=== Begin Enclosure ===

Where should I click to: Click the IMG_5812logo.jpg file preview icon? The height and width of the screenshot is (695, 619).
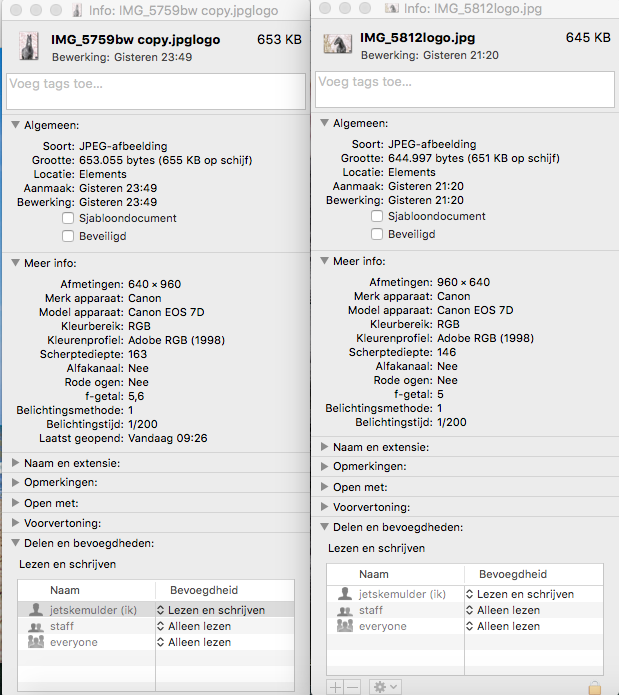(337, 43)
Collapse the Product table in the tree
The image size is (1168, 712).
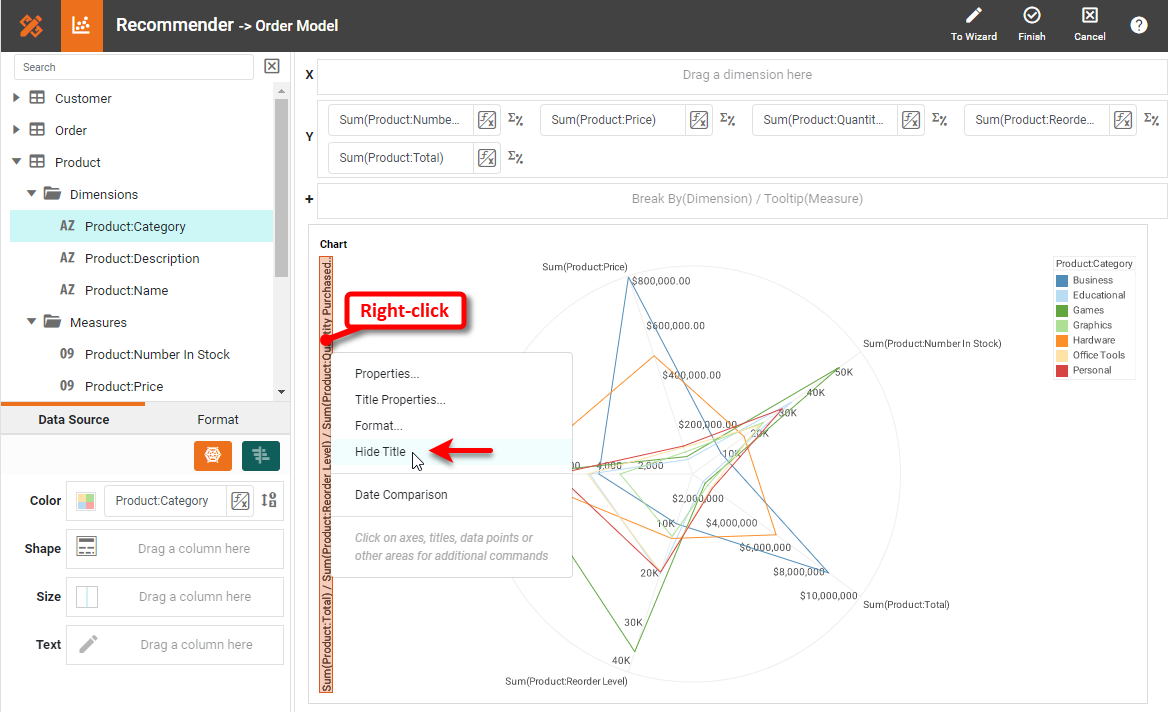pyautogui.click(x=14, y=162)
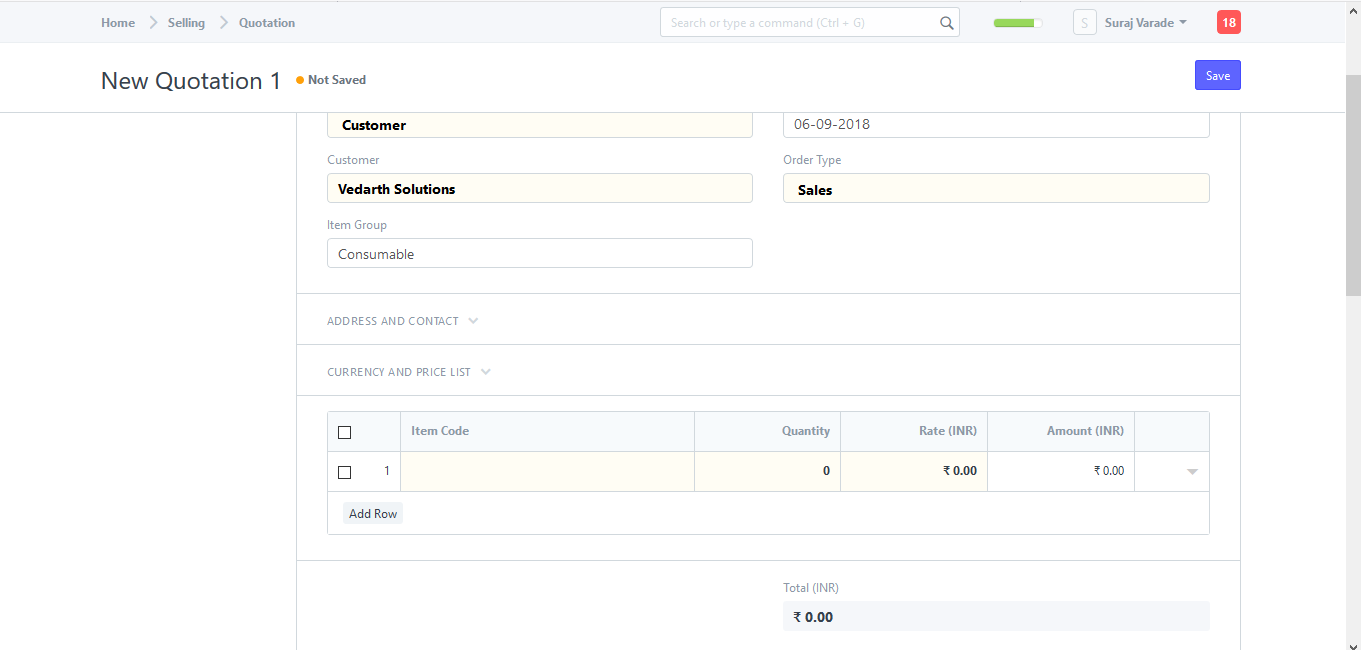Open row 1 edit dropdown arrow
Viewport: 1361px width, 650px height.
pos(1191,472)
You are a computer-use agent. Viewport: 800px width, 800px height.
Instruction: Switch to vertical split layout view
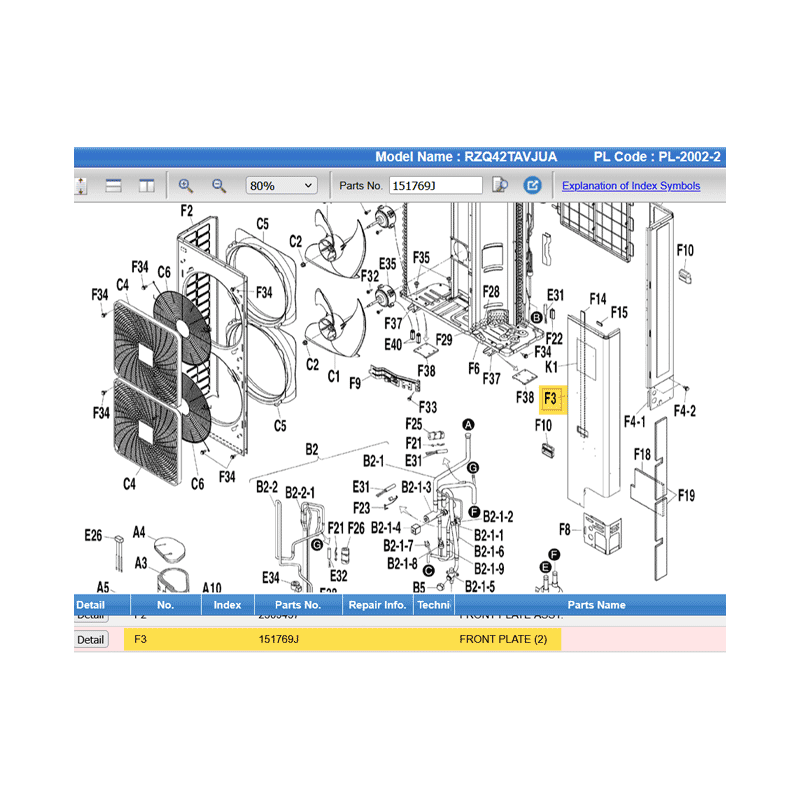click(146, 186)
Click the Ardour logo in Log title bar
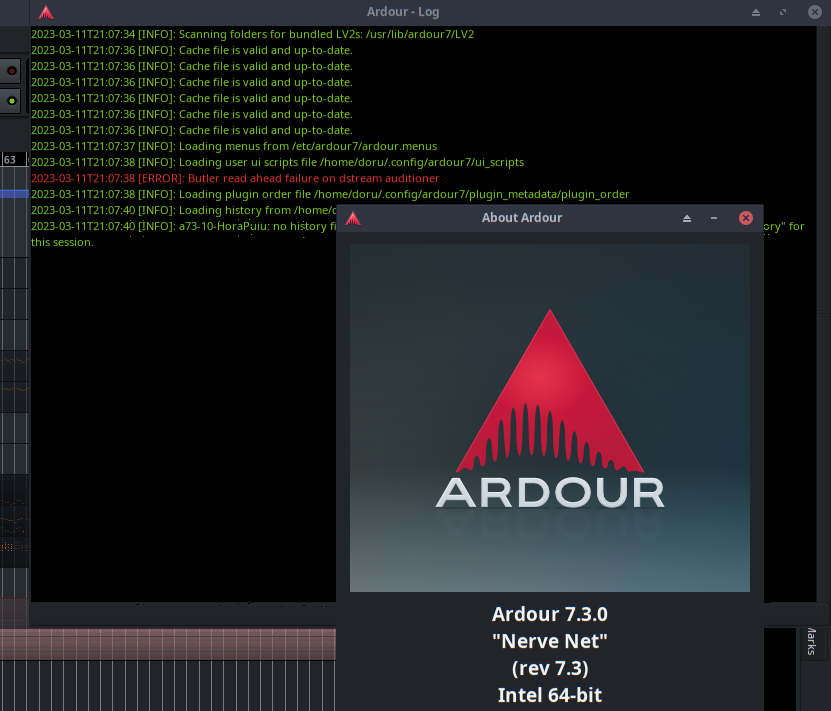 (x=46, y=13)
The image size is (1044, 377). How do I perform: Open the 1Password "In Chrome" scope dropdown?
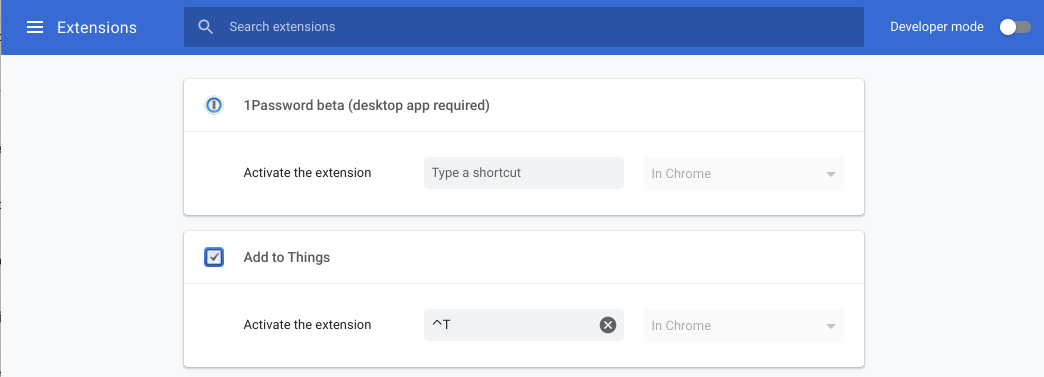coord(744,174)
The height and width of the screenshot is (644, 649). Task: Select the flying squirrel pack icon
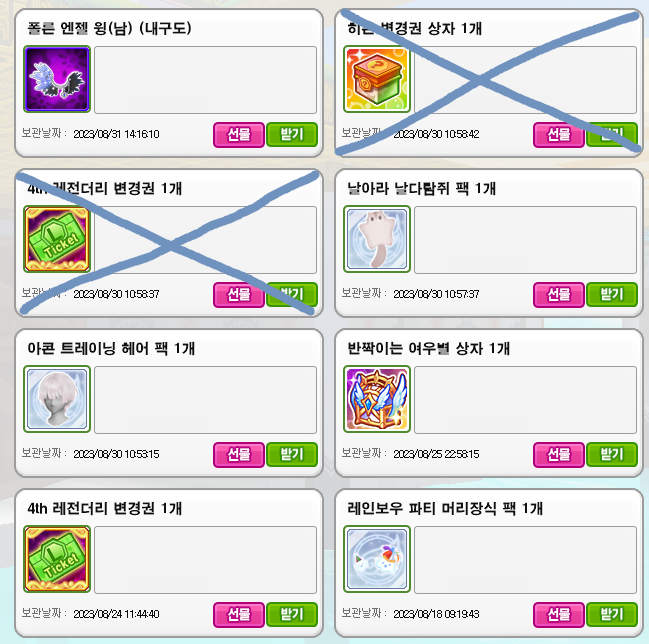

=== End Enclosure ===

*What the exercise asks*: Restate the data above word for word, omitting every picture.

*Solution to the exercise*:
Where should I click to: Click the IMG_5812logo.jpg file preview icon? The height and width of the screenshot is (695, 619).
(337, 43)
Collapse the Product table in the tree
The image size is (1168, 712).
pyautogui.click(x=14, y=162)
Open row 1 edit dropdown arrow
Viewport: 1361px width, 650px height.
pos(1191,472)
You are a computer-use agent. Viewport: 800px width, 800px height.
Instruction: Switch to vertical split layout view
click(146, 186)
Click the Ardour logo in Log title bar
 (x=46, y=13)
The image size is (1044, 377). How do I perform: Open the 1Password "In Chrome" scope dropdown?
coord(744,174)
The height and width of the screenshot is (644, 649). Task: Select the flying squirrel pack icon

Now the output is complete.